(Records for this task begins)

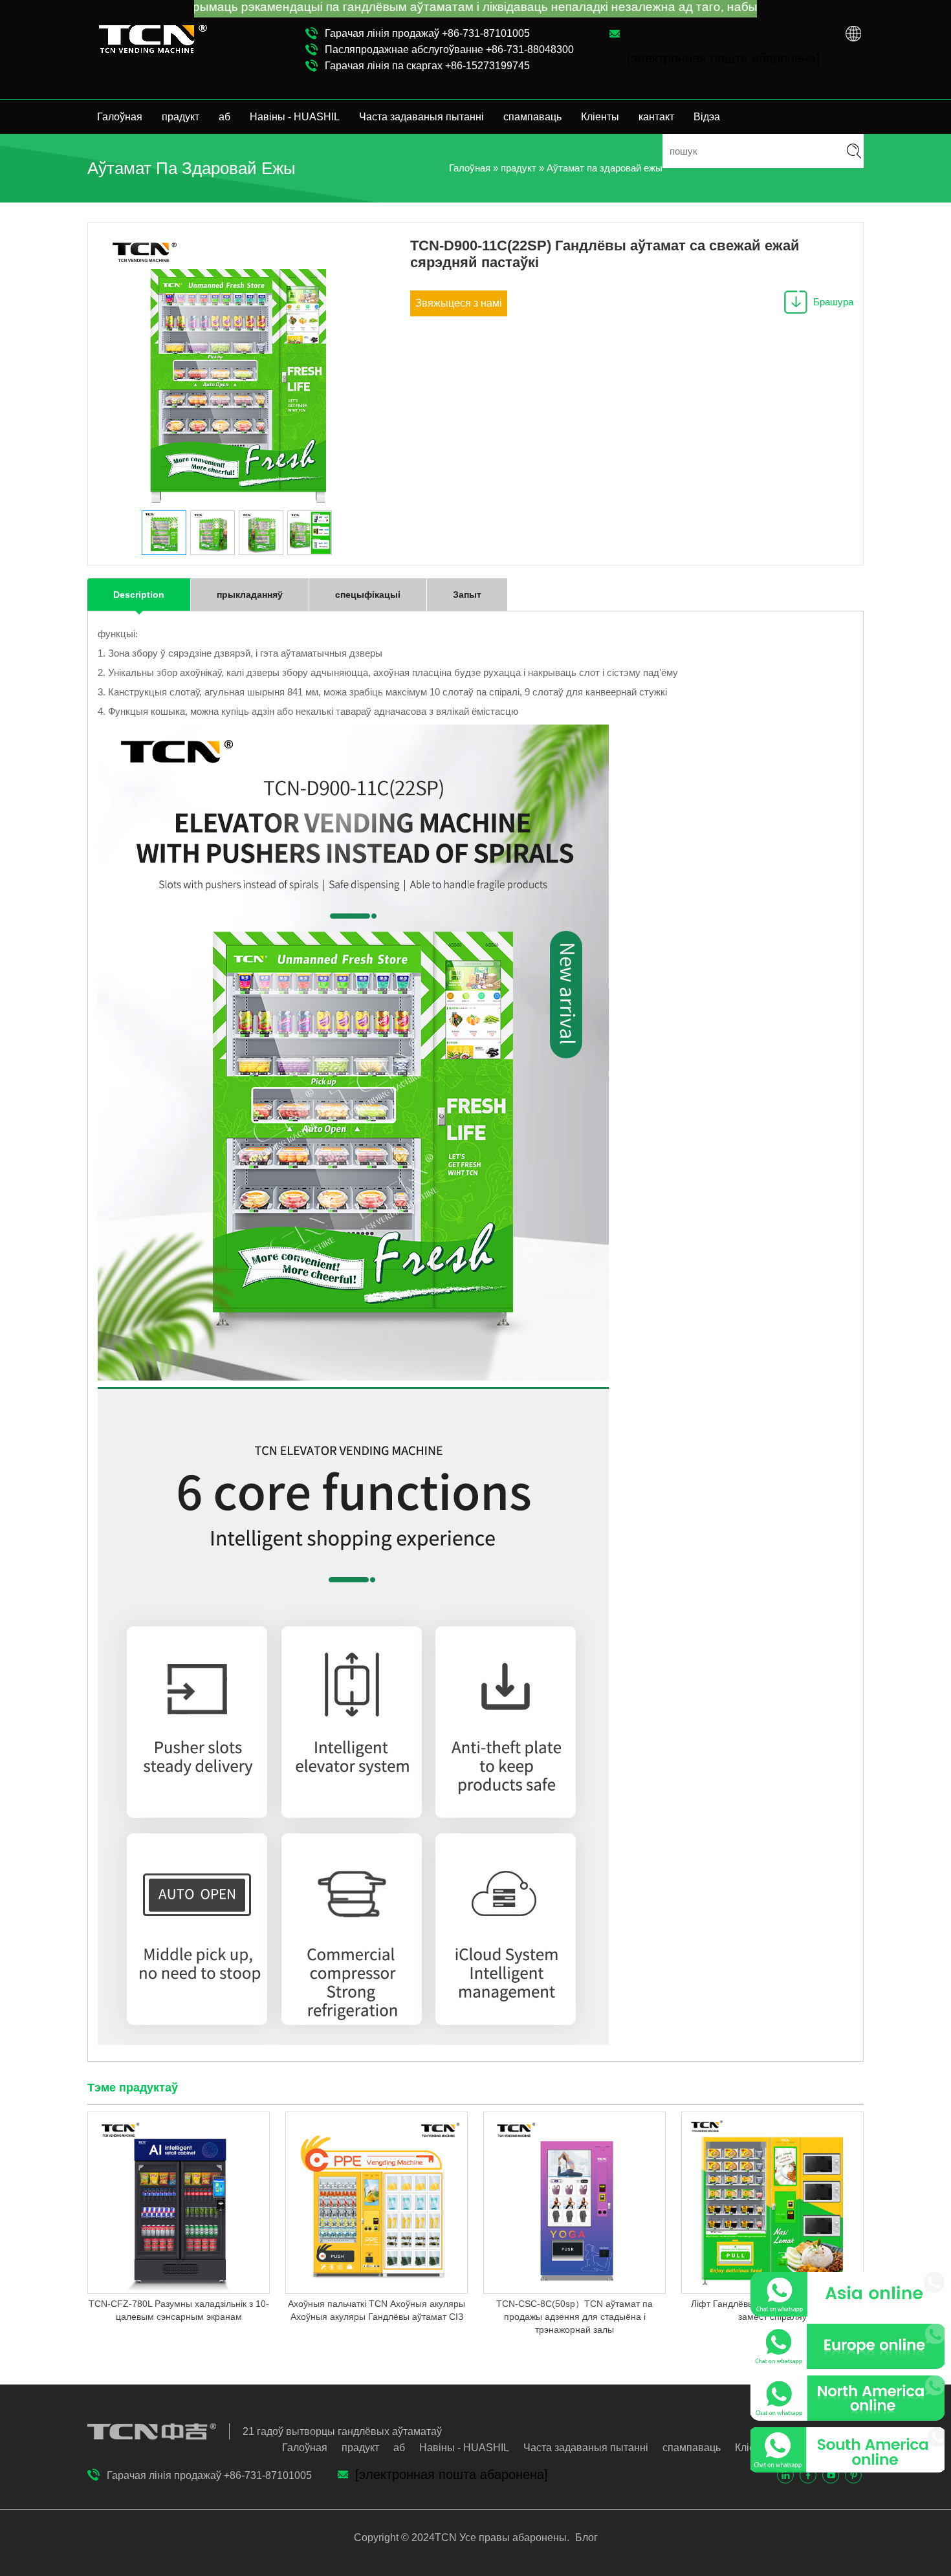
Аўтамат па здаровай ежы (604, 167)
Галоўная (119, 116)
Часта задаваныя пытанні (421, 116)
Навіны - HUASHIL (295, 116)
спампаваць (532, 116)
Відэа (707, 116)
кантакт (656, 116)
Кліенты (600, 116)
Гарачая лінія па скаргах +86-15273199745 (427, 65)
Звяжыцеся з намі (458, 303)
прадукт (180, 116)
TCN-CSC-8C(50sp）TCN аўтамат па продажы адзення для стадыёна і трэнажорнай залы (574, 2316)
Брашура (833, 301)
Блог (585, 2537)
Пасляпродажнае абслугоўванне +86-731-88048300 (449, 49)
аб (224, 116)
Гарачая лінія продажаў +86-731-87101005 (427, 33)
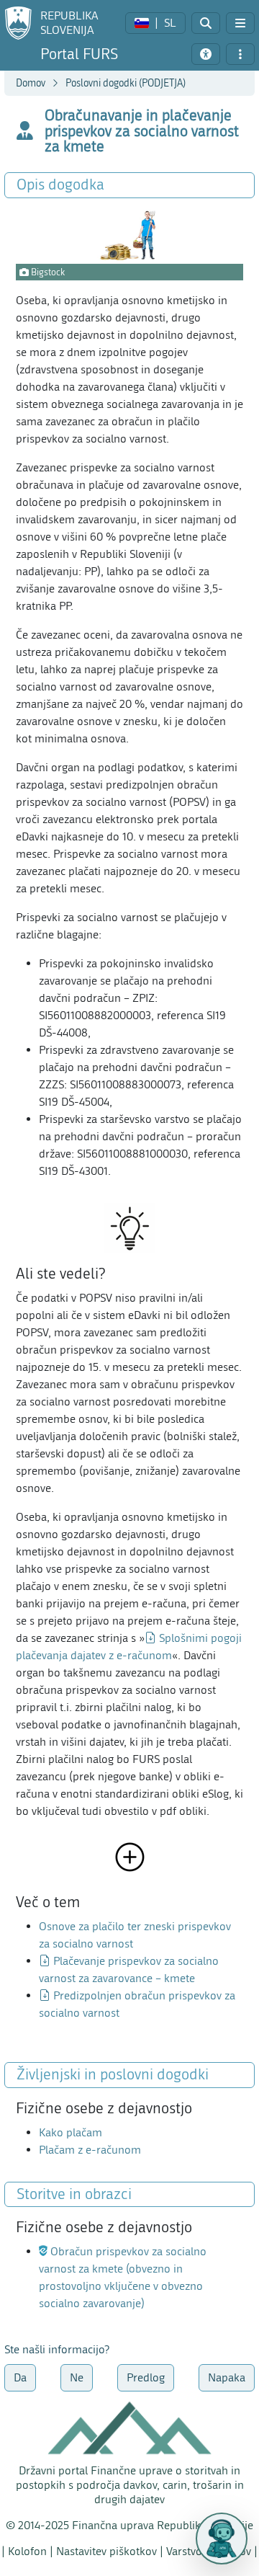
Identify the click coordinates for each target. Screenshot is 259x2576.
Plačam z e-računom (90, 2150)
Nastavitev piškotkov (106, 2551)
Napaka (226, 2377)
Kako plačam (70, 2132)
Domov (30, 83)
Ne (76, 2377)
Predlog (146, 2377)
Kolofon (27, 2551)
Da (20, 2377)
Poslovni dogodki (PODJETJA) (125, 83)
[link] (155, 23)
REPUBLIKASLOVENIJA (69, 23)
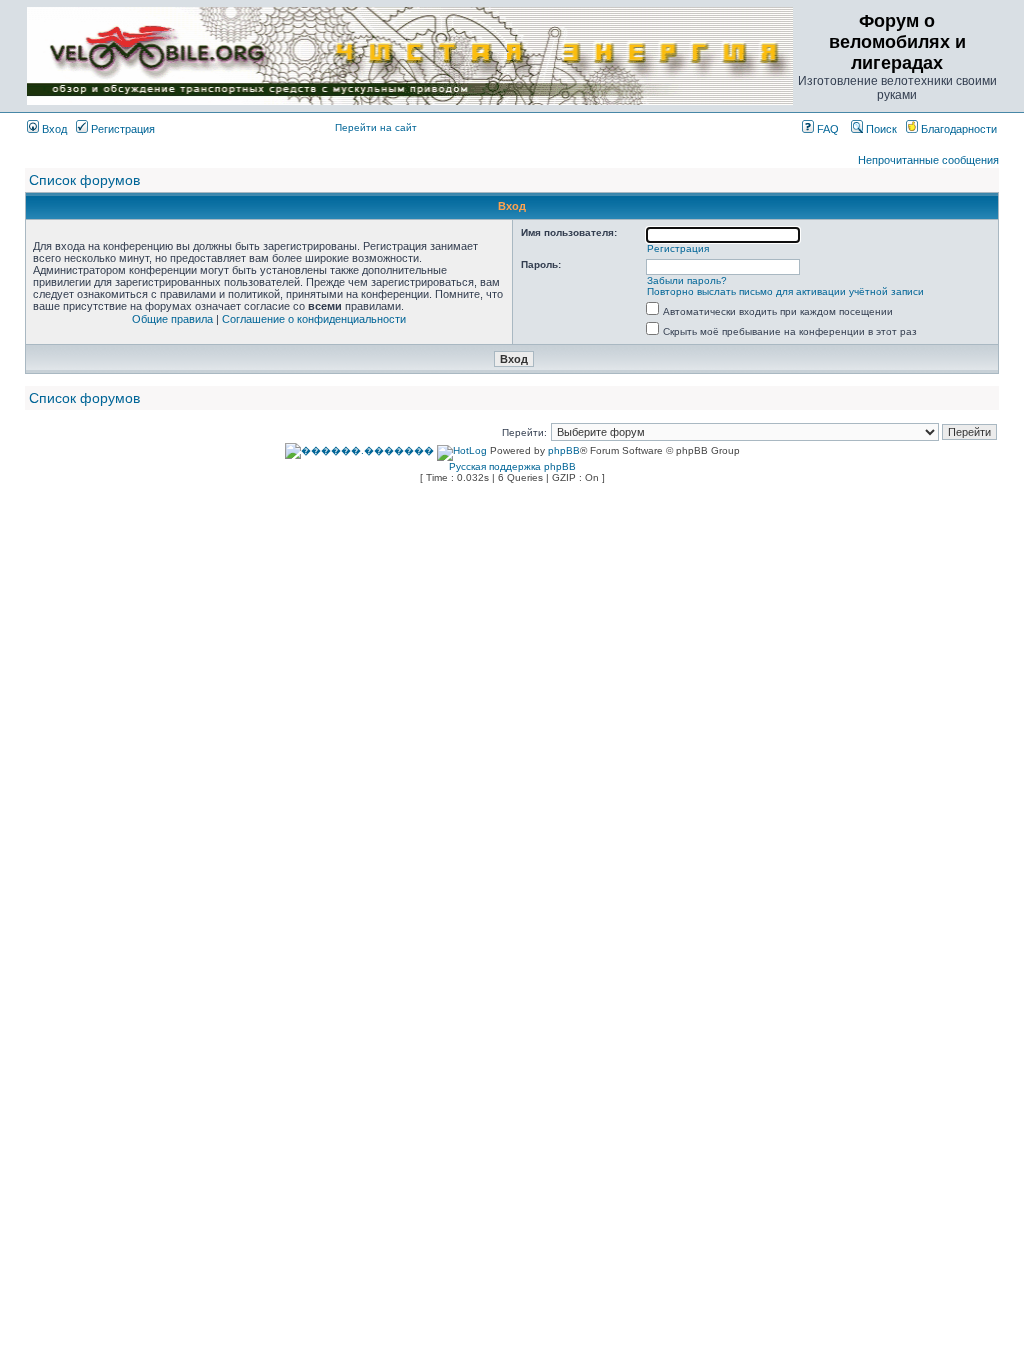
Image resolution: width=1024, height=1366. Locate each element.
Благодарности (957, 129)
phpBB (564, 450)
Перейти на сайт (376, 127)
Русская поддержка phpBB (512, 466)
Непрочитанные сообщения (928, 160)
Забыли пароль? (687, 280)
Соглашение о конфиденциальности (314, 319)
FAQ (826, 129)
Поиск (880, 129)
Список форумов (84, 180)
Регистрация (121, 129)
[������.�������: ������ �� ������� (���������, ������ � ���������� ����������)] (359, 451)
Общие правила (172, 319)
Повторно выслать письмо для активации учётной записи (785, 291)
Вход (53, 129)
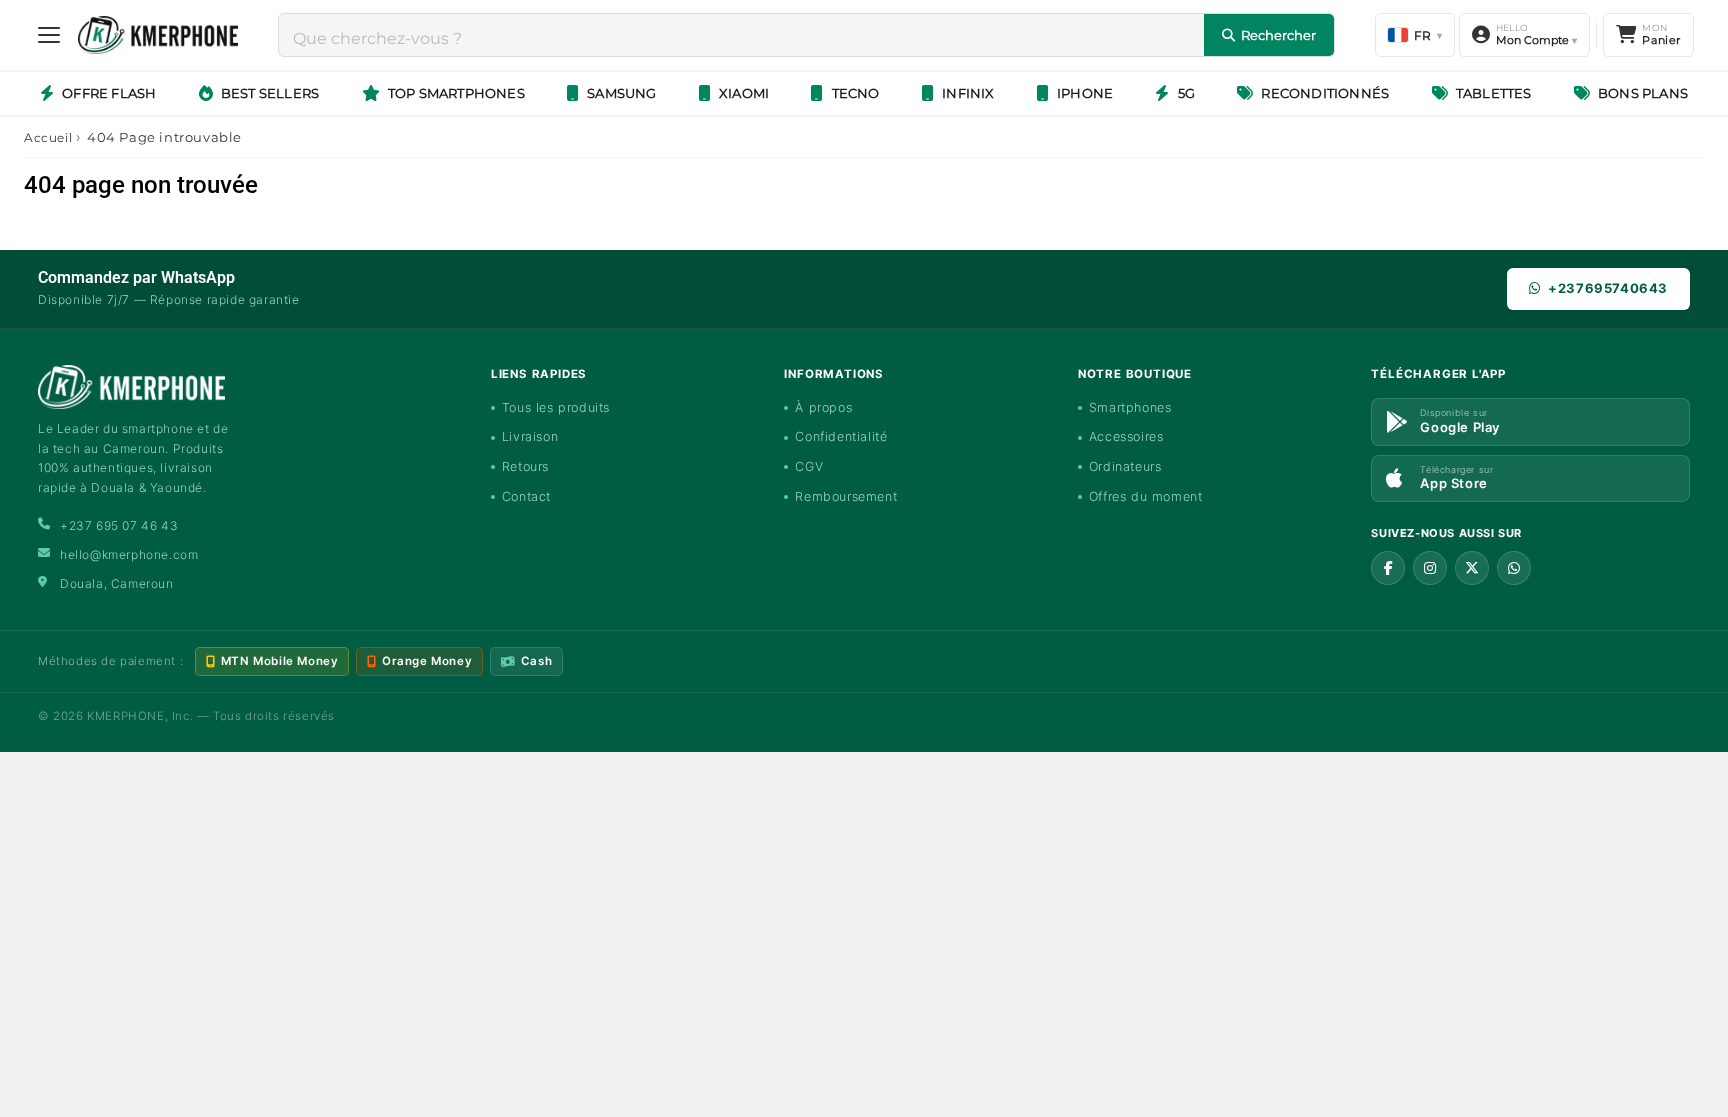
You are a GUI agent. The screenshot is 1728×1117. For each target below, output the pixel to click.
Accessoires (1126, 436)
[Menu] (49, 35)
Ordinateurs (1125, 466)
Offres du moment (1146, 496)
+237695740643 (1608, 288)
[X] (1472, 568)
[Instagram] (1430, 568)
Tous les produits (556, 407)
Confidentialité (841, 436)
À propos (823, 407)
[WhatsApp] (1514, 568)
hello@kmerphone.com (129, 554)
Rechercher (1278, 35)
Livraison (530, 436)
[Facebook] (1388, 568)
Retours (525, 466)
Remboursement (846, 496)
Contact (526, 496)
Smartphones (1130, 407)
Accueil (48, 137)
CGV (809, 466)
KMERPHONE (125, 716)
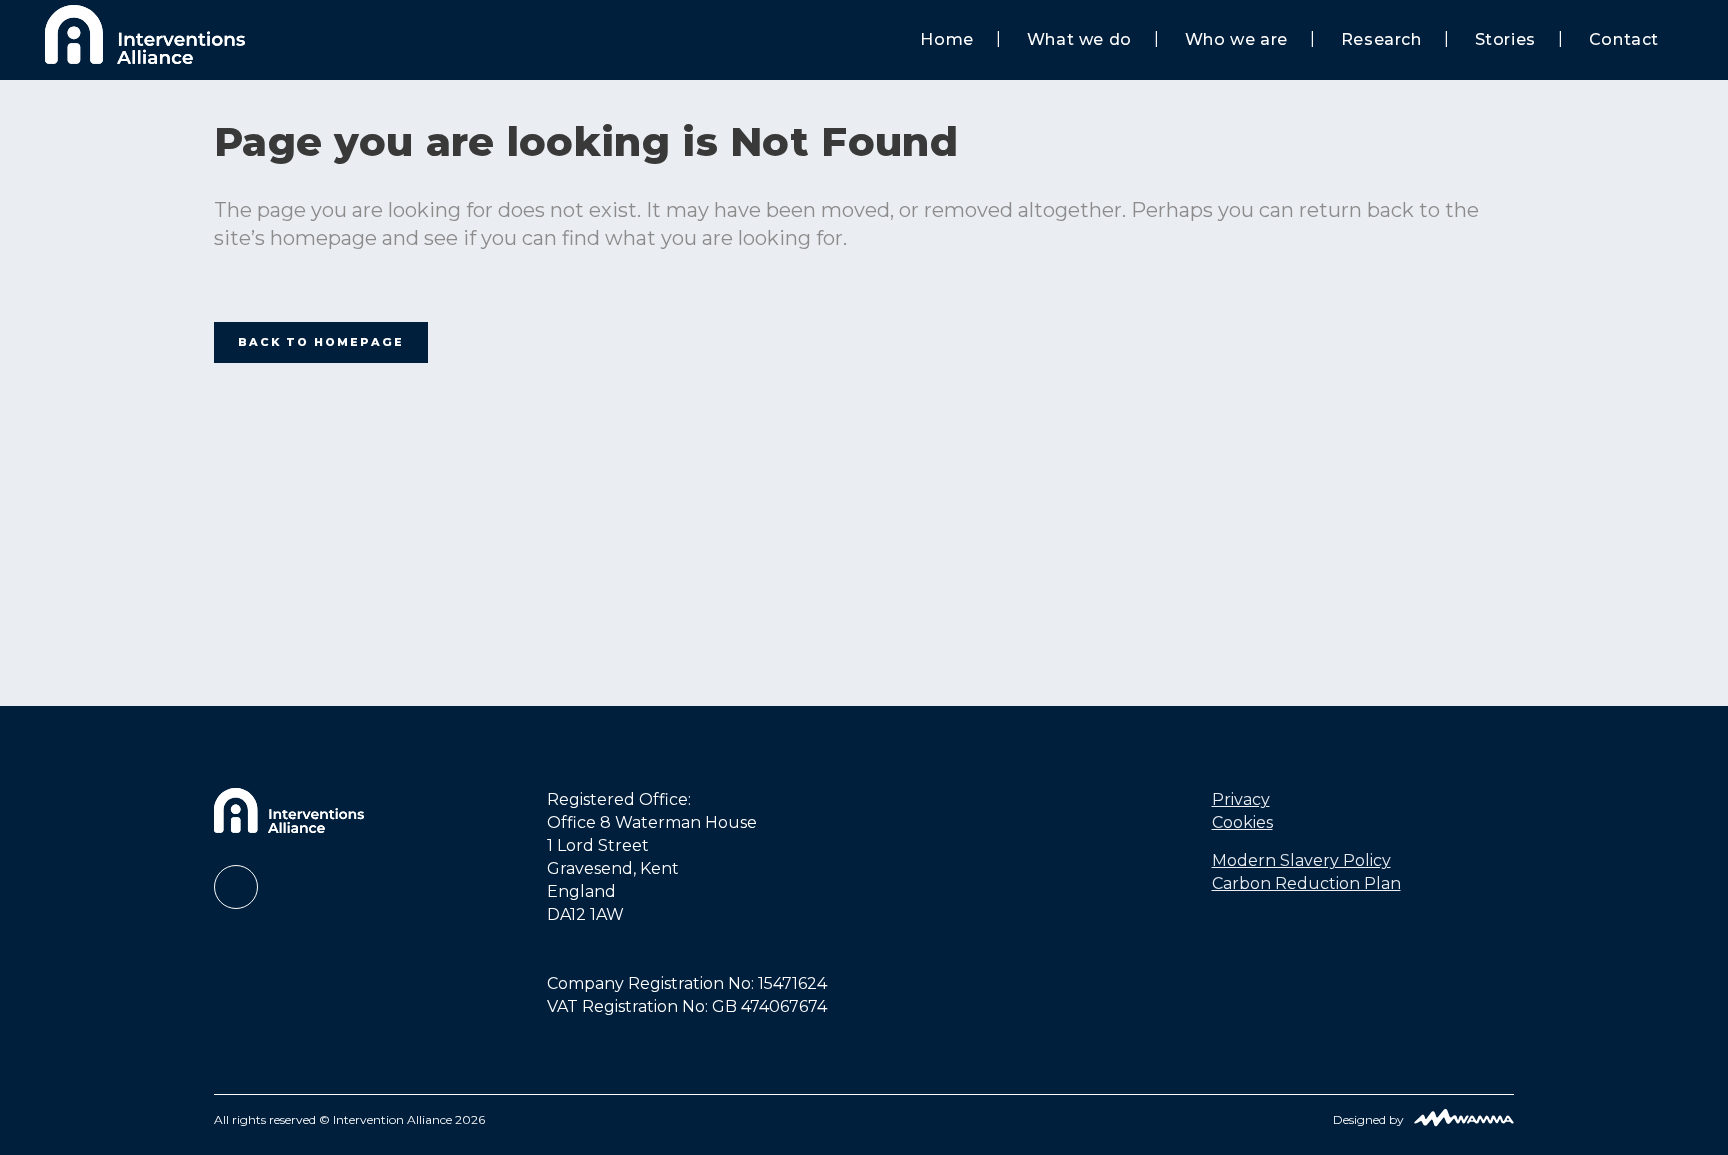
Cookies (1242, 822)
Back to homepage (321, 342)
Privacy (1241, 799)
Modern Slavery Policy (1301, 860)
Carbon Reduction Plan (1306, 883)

(Records for this task ends)

In how many lines of the data does the word "target" appear? Respond with the number and nothing more.

2